When privacy-preserving techniques are applied, the structure or values of the data are inevitably altered. These modifications directly affect data utility, making it crucial to assess whether the transformed data can still be meaningfully analyzed and produce reliable results. To this end, information loss and original similarity are commonly used metrics. Information loss measures the extent to which information is degraded through transformation, often by evaluating how much attributes are generalized or altered. Similarity metrics, in contrast, assess the structural and pattern-based resemblance between pseudonymized and original data, providing insights into whether the transformed data can yield analysis results consistent with the original dataset.

A fundamental trade-off exists between privacy protection and data utility. Stronger protection measures reduce the risk of re-identification but also diminish utility, while maximizing utility inevitably entails lowering the level of privacy protection. Most previous research has focused on either privacy or utility in isolation, with insufficient emphasis on integrated evaluation. This gap motivates the present study, which proposes a new metric designed to capture and balance the trade-off between privacy and utility, enabling a more comprehensive assessment.

* **Given data**:
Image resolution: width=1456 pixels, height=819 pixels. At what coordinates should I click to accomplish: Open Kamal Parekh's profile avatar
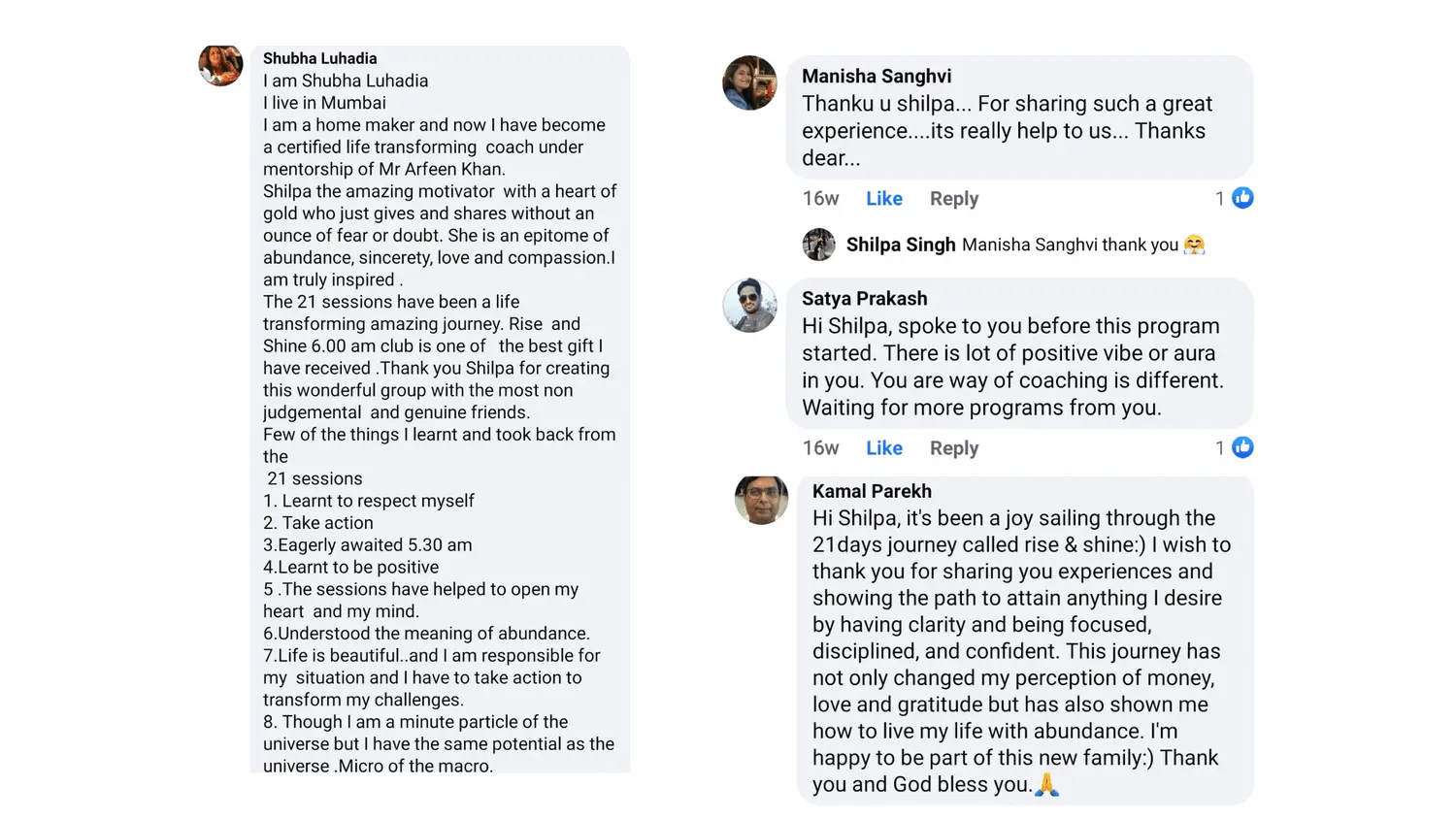[761, 500]
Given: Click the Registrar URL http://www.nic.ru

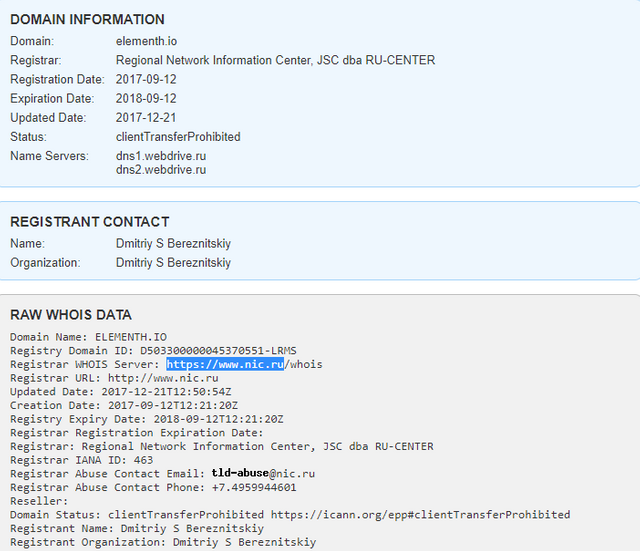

* **Given task**:
Resume the passage on the trade-off between privacy protection and data utility, continuing after its last sentence.

* **The output**:
2.3. Comparison with Previous Studies

Existing approaches to evaluating re-identification risk have primarily relied on k-anonymity-based models. These models ensure that every record in a dataset shares its attributes with at least k other records, thereby lowering the likelihood of identifying a specific individual. However, this approach often conflicts with the requirements of pseudonymization, which must maintain continuity and consistency with the original data. Since pseudonymization is applied under constraints that preserve analytical and operational usability, traditional privacy models such as k-anonymity are insufficient for fully capturing the re-identification risk in pseudonymized datasets.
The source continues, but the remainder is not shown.